Water

In virgin coal seams, water normally fills pore spaces, cleats, and fractures and any gas present is dissolved within the seam water or absorbed on the internal surface of the coal, while the reservoir and its fluid components are in equilibrium (Van der Meer, 2004). Permeability of a coal seam to gas is dependent on the concentrations of water (Thakur and Davis, 1977). Usually free gas only comes out of the coal into the cleat space when the water pressure drops below the sorption pressure (Gray, 2000). The permeability of coal to water is increased by decreasing the pressure (Dabbous et al., 1974). Kissell and Edwards (1975) reported that the relative permeability of a coal seam increases as the water in the seam decreases, thus making more space available for the gas phase to flow. It means that initially permeability will decrease with a drop in reservoir pressure around the production hole, followed by an increase, as significant desorption induced shrinkage occurs as water and gas are produced from the seam, with the effective stress increases leading generally to a reduction in permeability. However many coal seams exhibit an increase in permeability with production, because of seam de-stressing and coal shrinkage due to gas desorption. Coal shrinkage reduces the lateral stress in the seam and shifts the stress into the surrounding rocks.
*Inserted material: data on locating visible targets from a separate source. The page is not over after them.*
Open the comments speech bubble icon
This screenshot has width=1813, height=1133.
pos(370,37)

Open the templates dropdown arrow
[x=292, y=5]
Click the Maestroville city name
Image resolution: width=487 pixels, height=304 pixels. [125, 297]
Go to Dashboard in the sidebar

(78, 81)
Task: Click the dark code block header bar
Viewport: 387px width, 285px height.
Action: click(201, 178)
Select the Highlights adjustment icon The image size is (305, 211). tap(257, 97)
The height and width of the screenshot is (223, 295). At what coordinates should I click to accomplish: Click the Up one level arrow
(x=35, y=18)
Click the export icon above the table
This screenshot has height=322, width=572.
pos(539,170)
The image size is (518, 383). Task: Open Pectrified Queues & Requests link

The opposing effects on effective stress mean that the permeability of the seam may either increase or decrease with the removal of gas and water from the seam.
Generally, permeability is reduced by an increase in moisture content (Bartosiewicz and Hargraves, 1985). However, it should be pointed out that the gas permeability of a coal mass is influenced by the degree to which the permeable volume of the pore is filled with natural moisture. Natural moisture decreases the permeable volume of pores by a factor of greater than two (Ayruni, 1981).